Mechanization needs to increase to increase labor productivity and make it on a par with productivity in other sectors of the economy. The currently increasing labor scarcity, and associated increases in labor costs, in many rural areas of Asia makes it increasingly attractive to invest in mechanization. We are witnessing rapid increases in mechanized transplanting, sowing, land leveling, and harvesting. New business models are being developed within a growing private sector that facilitates the introduction and operation of farm machines.

Finally, yields and resource-use efficiencies simply have to go up. The need for intensification features prominently on the list of recommendations of many organizations and think tanks on agricultural development. With increasing resource scarcity (water, energy, labor), the need to produce "more with less" is paramount. Yields need to increase to meet the rising demand for food without bringing new land into production. Sustainable production methods need to be developed that are environmentally friendly.
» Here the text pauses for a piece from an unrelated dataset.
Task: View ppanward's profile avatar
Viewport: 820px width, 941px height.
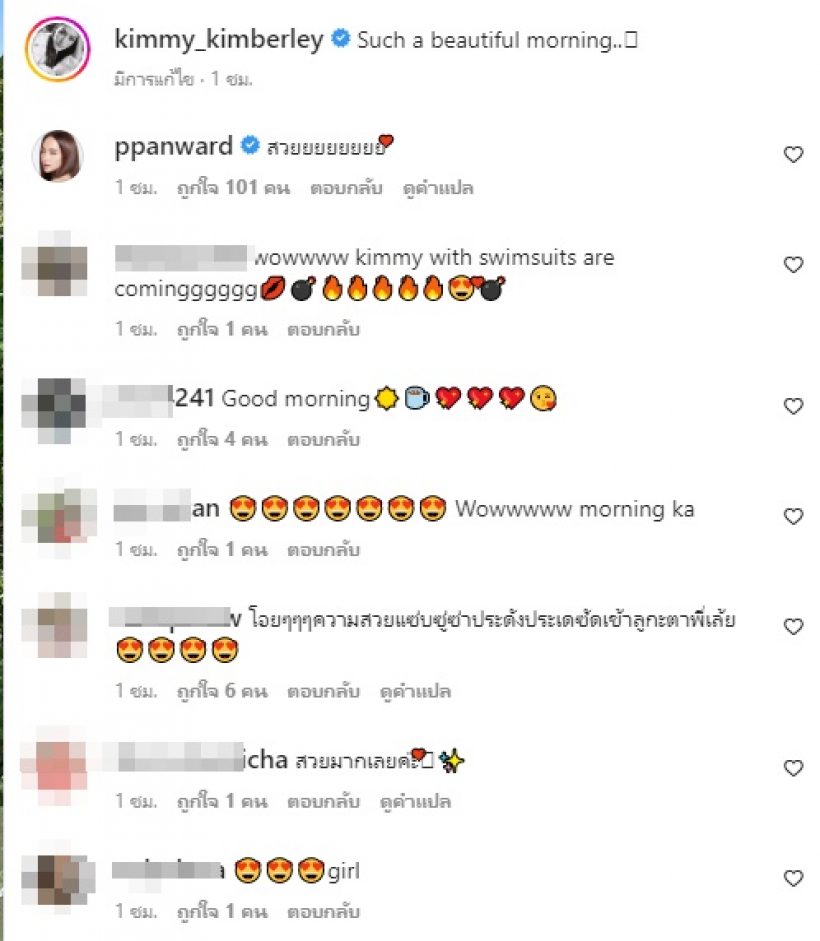Action: pyautogui.click(x=58, y=155)
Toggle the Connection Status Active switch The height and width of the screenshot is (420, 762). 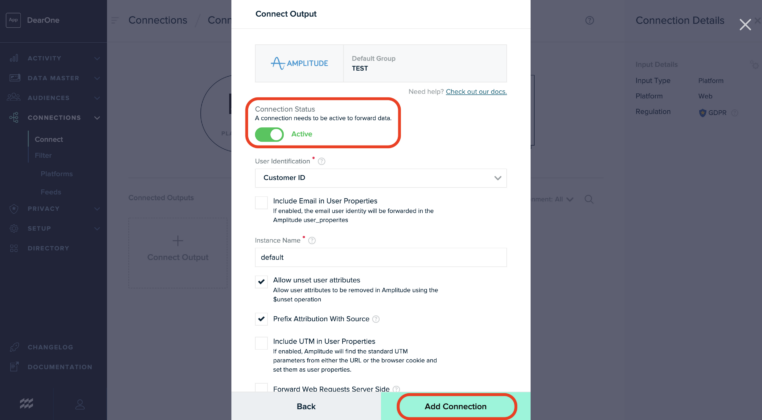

All too often, I see too much emphasis on intensification without sufficient attention to consolidation and mechanization. Even if, through intensification, farmers are able to double or triple rice yields, income from 1 to 2 ha of rice land will still never provide them with a decent standard of living. Hence, my plea to urgently look for opportunities to increase farm size and to increase the rate of mechanization.

(Dr. Bas Bouman is the Director of the Global Rice Science Partnership (GRiSP), which is the CGIAR Research Program on Rice.)